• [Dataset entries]
┏━━

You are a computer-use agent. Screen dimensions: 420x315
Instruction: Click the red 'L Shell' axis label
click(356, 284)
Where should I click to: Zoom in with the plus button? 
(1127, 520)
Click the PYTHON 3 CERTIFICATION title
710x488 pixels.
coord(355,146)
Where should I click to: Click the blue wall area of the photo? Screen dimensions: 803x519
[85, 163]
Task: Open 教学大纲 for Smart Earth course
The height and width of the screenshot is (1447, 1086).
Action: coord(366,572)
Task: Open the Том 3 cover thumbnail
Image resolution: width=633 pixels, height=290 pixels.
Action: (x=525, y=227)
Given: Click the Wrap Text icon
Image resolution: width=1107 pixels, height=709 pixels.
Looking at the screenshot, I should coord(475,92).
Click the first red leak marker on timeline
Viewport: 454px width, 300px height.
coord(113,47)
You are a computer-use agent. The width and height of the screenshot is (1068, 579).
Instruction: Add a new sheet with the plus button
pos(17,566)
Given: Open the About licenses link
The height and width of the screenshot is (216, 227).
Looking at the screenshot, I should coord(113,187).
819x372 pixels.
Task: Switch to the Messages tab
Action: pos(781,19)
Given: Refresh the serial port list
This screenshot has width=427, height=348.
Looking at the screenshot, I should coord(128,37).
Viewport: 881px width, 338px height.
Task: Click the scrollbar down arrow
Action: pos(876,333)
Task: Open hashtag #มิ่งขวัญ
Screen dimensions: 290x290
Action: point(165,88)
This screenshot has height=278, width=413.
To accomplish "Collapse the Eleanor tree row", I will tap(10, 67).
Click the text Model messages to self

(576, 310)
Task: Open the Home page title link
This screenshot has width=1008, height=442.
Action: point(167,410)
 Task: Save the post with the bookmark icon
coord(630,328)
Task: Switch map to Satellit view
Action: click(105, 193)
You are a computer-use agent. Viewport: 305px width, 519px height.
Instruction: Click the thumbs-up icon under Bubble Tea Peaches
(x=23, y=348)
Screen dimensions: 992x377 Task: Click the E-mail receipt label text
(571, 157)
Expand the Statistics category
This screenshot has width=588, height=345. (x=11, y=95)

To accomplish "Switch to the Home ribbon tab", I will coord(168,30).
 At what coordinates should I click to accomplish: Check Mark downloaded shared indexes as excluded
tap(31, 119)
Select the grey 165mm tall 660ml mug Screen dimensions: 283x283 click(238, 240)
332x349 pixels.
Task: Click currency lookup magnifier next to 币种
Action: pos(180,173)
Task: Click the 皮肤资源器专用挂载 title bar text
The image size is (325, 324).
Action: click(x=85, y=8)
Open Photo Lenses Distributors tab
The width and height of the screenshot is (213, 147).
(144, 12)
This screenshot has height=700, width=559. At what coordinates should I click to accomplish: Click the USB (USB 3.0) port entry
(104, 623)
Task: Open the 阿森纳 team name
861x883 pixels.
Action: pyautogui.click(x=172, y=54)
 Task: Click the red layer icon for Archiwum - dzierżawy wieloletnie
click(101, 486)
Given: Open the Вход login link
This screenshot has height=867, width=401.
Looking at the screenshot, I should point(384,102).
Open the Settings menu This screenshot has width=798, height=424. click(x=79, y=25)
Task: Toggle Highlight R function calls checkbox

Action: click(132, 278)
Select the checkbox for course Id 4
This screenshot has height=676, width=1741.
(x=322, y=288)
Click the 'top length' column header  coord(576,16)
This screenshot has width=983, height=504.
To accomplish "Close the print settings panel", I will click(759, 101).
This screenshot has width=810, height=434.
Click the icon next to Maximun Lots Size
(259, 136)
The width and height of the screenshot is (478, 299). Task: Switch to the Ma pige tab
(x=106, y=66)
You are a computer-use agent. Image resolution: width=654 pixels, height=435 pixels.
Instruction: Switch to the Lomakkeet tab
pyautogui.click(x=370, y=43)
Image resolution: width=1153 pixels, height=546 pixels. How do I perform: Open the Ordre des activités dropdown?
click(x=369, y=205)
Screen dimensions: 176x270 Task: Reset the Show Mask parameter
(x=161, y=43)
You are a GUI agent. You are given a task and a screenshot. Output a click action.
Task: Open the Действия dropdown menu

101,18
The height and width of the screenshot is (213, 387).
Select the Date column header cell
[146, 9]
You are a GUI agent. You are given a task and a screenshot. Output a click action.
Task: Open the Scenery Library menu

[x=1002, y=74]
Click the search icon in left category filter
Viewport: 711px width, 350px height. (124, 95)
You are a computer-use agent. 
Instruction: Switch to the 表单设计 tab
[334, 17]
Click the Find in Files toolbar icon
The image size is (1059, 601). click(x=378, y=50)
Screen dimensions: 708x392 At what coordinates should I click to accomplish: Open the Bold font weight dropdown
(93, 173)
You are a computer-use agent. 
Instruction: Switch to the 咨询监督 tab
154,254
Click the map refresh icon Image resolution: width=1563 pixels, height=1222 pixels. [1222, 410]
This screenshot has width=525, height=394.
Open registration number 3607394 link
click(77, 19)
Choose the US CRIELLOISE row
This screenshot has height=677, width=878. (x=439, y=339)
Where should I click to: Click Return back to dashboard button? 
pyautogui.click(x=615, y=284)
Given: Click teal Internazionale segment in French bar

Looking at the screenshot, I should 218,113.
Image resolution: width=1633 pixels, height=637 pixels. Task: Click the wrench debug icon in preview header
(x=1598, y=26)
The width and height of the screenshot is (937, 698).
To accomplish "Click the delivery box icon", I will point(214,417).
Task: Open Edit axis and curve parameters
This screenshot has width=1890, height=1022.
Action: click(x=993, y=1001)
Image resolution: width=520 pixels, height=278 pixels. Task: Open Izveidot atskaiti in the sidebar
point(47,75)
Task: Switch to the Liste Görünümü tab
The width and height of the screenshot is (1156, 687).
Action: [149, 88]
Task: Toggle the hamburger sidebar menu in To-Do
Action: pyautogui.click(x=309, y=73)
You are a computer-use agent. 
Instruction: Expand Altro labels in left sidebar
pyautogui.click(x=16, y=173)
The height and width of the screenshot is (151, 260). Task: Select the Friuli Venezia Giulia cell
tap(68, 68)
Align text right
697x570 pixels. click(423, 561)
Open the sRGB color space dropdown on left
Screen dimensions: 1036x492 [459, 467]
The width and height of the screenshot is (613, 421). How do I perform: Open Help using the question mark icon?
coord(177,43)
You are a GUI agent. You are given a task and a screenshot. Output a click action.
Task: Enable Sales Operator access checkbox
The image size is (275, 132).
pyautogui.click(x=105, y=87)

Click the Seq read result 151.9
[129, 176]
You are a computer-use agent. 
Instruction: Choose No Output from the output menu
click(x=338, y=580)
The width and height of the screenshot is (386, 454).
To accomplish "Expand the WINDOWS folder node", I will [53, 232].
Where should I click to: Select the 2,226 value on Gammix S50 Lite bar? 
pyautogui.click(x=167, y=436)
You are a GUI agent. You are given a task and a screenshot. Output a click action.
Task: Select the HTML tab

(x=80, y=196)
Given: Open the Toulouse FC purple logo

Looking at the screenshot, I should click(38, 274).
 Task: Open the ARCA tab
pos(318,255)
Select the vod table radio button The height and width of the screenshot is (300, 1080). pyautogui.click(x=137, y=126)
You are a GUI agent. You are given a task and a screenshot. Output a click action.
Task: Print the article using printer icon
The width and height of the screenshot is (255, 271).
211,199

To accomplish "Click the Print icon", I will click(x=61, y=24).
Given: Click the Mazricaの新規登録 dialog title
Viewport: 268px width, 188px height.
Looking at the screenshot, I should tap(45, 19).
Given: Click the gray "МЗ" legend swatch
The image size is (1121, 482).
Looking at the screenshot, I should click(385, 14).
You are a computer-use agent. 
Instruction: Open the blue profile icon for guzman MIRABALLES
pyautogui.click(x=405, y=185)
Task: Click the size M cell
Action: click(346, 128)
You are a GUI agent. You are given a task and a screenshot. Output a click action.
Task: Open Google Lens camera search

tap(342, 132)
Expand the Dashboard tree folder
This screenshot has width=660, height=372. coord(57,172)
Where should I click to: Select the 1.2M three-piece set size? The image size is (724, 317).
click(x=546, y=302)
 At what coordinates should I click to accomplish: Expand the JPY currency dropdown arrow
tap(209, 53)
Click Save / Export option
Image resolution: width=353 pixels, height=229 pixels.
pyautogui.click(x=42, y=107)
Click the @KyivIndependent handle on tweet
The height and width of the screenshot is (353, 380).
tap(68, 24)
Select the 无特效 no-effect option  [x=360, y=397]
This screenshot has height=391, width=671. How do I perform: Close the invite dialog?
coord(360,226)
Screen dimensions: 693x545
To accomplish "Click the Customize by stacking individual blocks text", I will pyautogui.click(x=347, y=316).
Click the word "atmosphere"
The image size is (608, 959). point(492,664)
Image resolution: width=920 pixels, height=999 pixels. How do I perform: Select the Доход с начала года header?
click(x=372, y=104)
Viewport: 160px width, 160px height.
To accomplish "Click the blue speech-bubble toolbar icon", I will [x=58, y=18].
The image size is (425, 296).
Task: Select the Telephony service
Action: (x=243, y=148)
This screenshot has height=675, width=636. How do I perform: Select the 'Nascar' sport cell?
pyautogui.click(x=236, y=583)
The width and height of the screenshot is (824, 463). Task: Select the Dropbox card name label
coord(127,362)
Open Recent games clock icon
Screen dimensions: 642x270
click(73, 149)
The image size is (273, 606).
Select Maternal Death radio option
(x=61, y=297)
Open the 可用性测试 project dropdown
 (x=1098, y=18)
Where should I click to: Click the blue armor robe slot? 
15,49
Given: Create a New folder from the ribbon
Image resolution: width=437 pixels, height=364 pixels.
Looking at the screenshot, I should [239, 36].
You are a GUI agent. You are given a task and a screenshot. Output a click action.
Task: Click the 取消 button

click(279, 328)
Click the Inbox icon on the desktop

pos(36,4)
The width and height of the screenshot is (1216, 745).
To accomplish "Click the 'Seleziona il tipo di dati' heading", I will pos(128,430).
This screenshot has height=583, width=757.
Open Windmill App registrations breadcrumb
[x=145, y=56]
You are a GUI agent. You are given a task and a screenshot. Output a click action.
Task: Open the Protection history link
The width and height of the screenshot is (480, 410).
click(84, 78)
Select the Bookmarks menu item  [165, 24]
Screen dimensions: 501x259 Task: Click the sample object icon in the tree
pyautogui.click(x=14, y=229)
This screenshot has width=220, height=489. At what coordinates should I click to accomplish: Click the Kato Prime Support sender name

┗━━

• [THE PROBLEM] If a line in the entries above contains "ribbon", report it.

• [TASK OUTPUT]
To accomplish "Switch to the Home ribbon tab", I will coord(168,30).
Given: Create a New folder from the ribbon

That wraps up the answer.